Returning to the Barbican a year after its first run, A Disappearing Number retains this quality of theatrical cannabis, but in seeking loftier truths it loses sight of the concrete realities of human existence.
After an intriguing and increasingly obfuscated lecture on the nature of infinity, A Disappearing Number interweaves two fragmented narratives of relationships which have maths at their centre. As the lecture theatre’s walls disappear, leaving only the criss-cross of piping and a blackboard behind, Complicité’s stage becomes a space-time diagram charting the contemporary courtship of maths lecturer Ruth (Saskia Reeves) and American-Indian businessman Al (Firdous Bamji) alongside the work of Cambridge mathematician G H Hardy and his self-taught Indian prodigy Srinivasa Ramanujan during the First World War.
The beauty in all this is not so much in these narrative plots as in the concepts whizzing around them and their pitch-perfect, rhythmic realisation under Simon McBurney’s direction. Using video projections, we glide into firm locations – Hardy’s archaic study; bustling, chaotic Chennai; a ruffled hotel room – where suspended moments of history seem pristinely preserved in amber.
Yet McBurney also guides us further, into an intangible infinity of possibilities.

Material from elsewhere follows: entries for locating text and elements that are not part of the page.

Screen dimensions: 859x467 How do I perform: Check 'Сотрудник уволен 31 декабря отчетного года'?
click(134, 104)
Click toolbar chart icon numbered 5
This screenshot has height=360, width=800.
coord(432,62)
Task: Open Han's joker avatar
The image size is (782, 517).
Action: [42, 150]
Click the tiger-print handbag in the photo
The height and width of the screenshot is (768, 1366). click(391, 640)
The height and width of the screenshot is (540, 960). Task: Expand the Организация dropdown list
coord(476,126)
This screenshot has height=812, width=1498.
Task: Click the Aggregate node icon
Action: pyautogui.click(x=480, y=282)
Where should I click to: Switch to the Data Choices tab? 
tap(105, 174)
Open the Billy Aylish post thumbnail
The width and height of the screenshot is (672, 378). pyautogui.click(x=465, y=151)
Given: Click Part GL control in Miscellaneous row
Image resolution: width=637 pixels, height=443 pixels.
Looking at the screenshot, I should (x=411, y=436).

Individual scenes, captured live on camera, form their own backdrop and linger into eternity; characters slip under a rotating blackboard into multiple versions of themselves; a single hall houses three spatially and temporally distant lectures; spoken numbers morph into overlapping, complex beat poems. All this conspires to dazzle the senses and confound perception; like a page dense with numbers it is blurred and woozy, nauseating and alluring.
What hits hardest is a sense of one’s own insignificance and the interconnectivity of everything – that the continuity of space and time link us inextricably to the past and the absent. The whole of history seems present through its absence, as if we are privy to a handful of slides in an endless collection or a few lose pages of a molten scrapbook of everything.
It is, perhaps, too rich in its design and too reliant on the awe and wonder of its concepts, but, for all its lack of emotional sway, A Disappearing Number might linger on into the future like Brook’s Mahabharata or Lepage’s Far Side of the Moon for its ambitious complexity and existential beauty.
Hardy once said that just as artists are makers of patterns, so too are mathematicians and that there is no place in the world for ugly mathematics. Complicité and McBurney have done him proud.